[Collected data]
•••

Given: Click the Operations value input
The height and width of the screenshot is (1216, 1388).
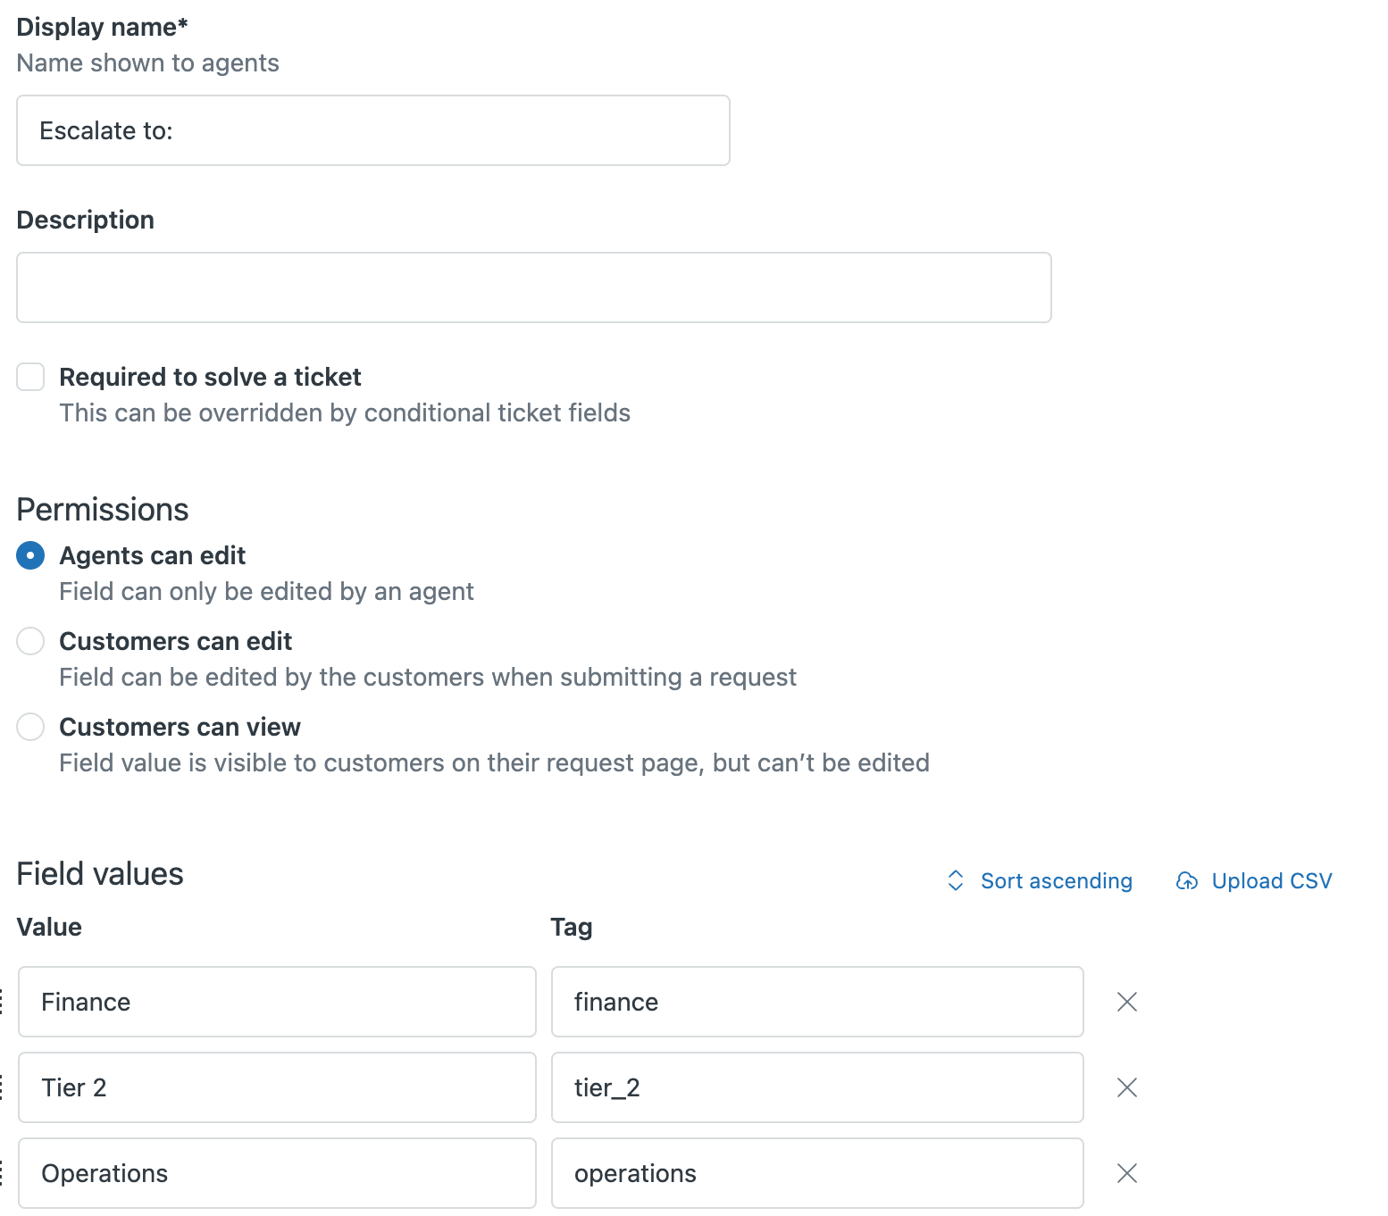Looking at the screenshot, I should (277, 1173).
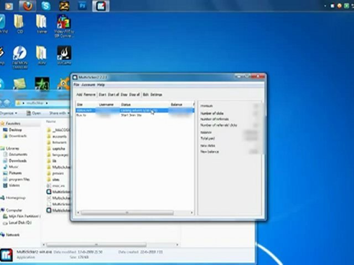Open the Organize dropdown in Explorer

pyautogui.click(x=8, y=113)
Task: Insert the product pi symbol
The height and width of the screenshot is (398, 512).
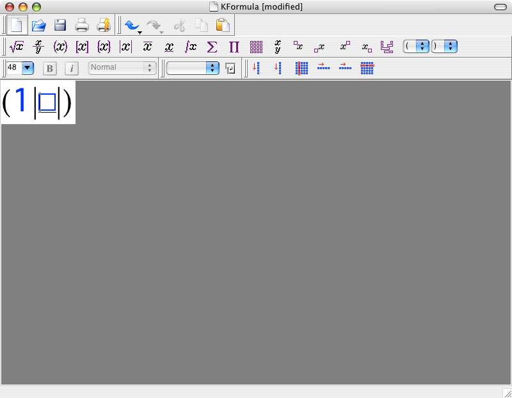Action: click(234, 47)
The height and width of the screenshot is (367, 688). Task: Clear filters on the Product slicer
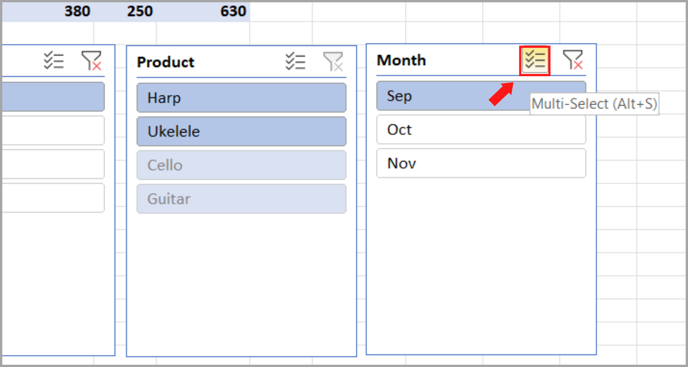(333, 61)
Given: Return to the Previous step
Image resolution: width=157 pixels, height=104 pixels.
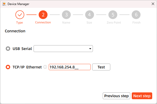Looking at the screenshot, I should point(116,96).
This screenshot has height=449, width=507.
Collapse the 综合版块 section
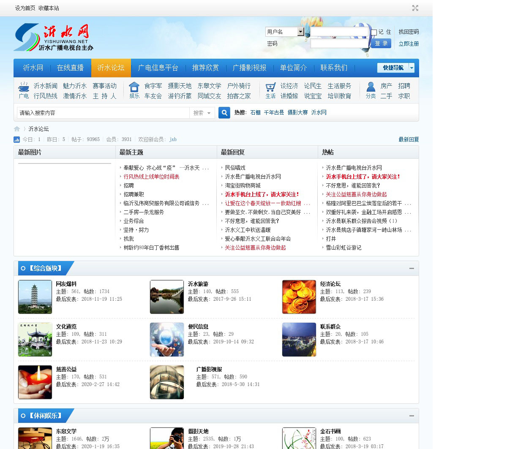click(412, 268)
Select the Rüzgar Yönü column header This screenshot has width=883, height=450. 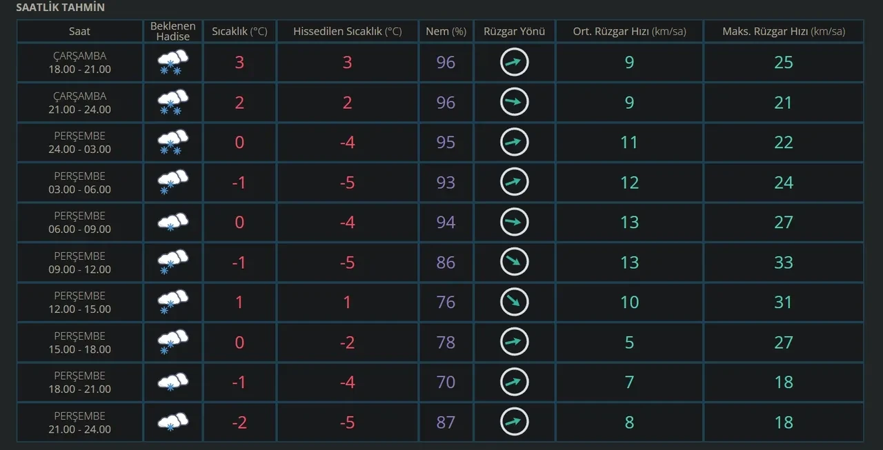tap(514, 31)
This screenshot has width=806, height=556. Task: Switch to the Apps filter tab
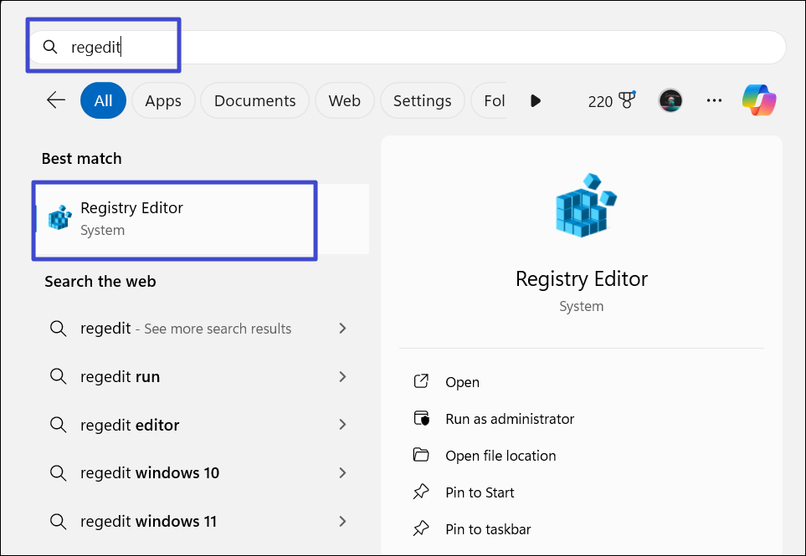click(163, 100)
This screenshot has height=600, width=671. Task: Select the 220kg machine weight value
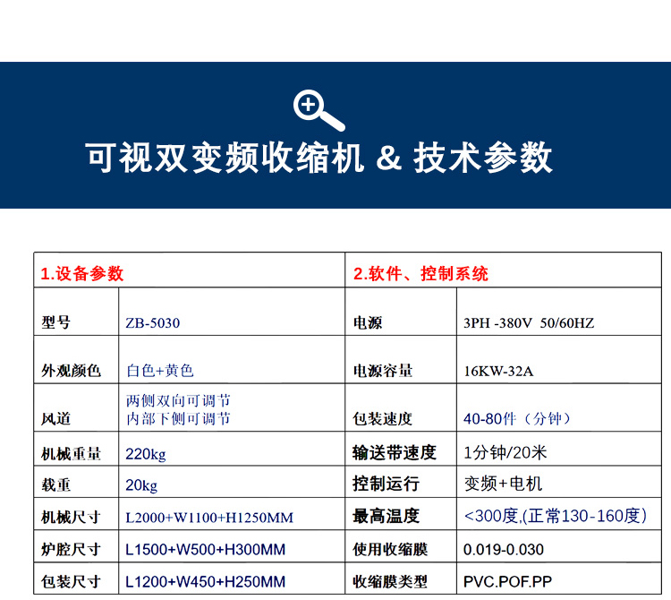pos(146,453)
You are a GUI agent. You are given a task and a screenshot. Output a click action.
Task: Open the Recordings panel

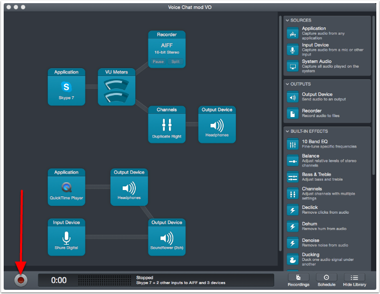point(298,280)
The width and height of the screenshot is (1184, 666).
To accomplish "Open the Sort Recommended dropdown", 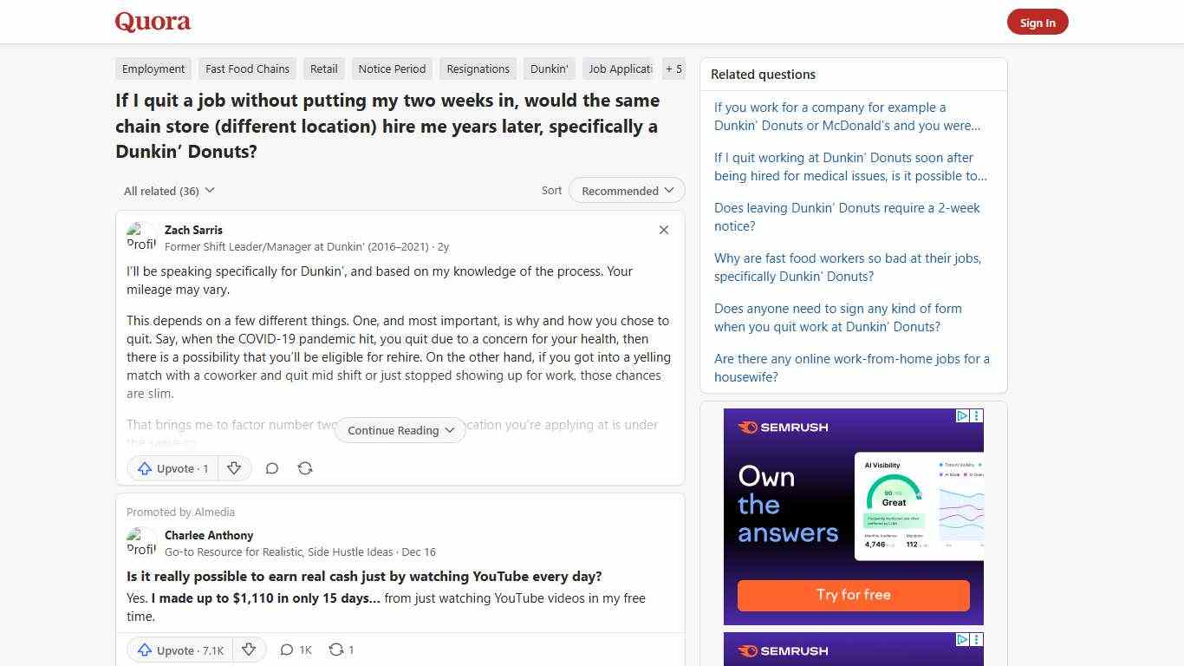I will coord(626,190).
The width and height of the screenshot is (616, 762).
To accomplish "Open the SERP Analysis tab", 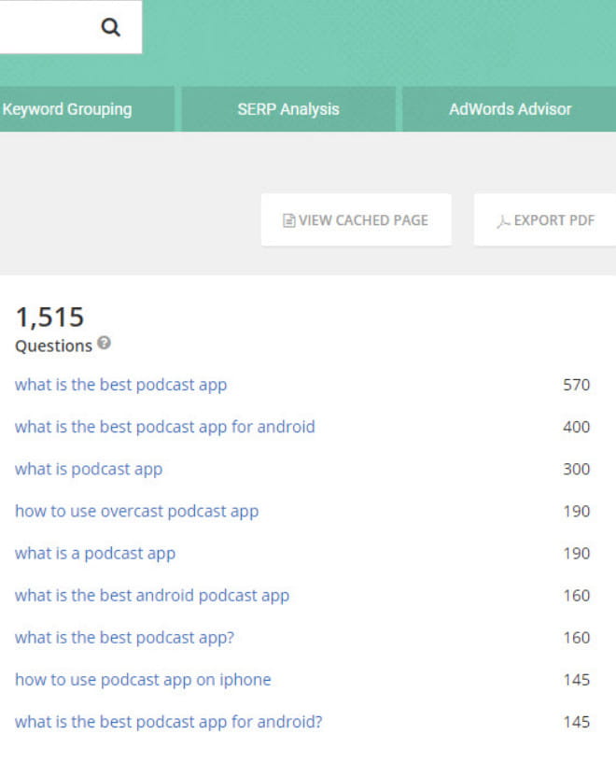I will 288,109.
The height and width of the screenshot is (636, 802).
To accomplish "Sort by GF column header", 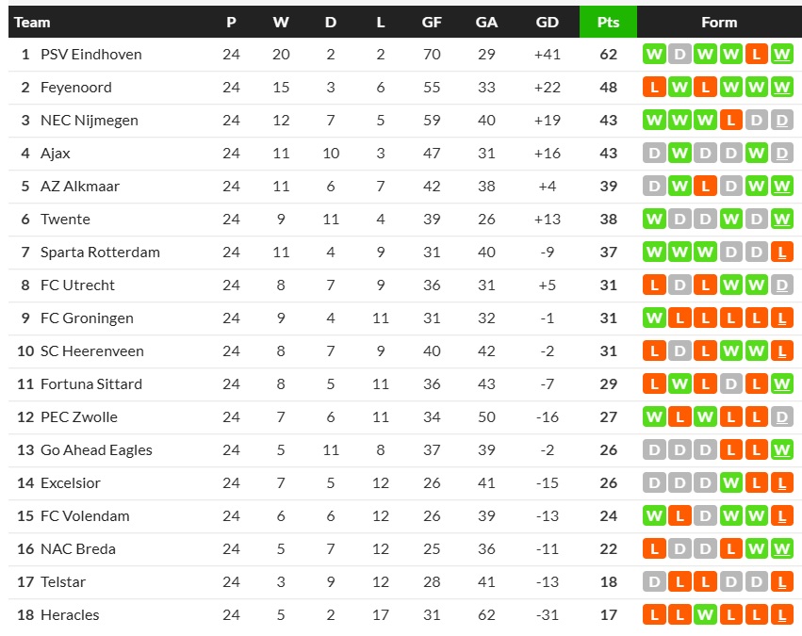I will [x=432, y=22].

•••

▸ Work required
Every line above in the stretch from the one with "The height and width of the screenshot is (1216, 1388)." through the one with "Given: Return to the Previous step" is to be transcribed exactly, ends included. No picture is copied.

▸ Solution to the problem
The height and width of the screenshot is (1216, 1388).
Looking at the screenshot, I should (277, 1173).
Open the Organize dropdown in Explorer

pyautogui.click(x=8, y=113)
Task: Insert the product pi symbol
The height and width of the screenshot is (398, 512).
Action: click(234, 47)
The height and width of the screenshot is (367, 688). Task: Clear filters on the Product slicer
(333, 61)
Given: Return to the Previous step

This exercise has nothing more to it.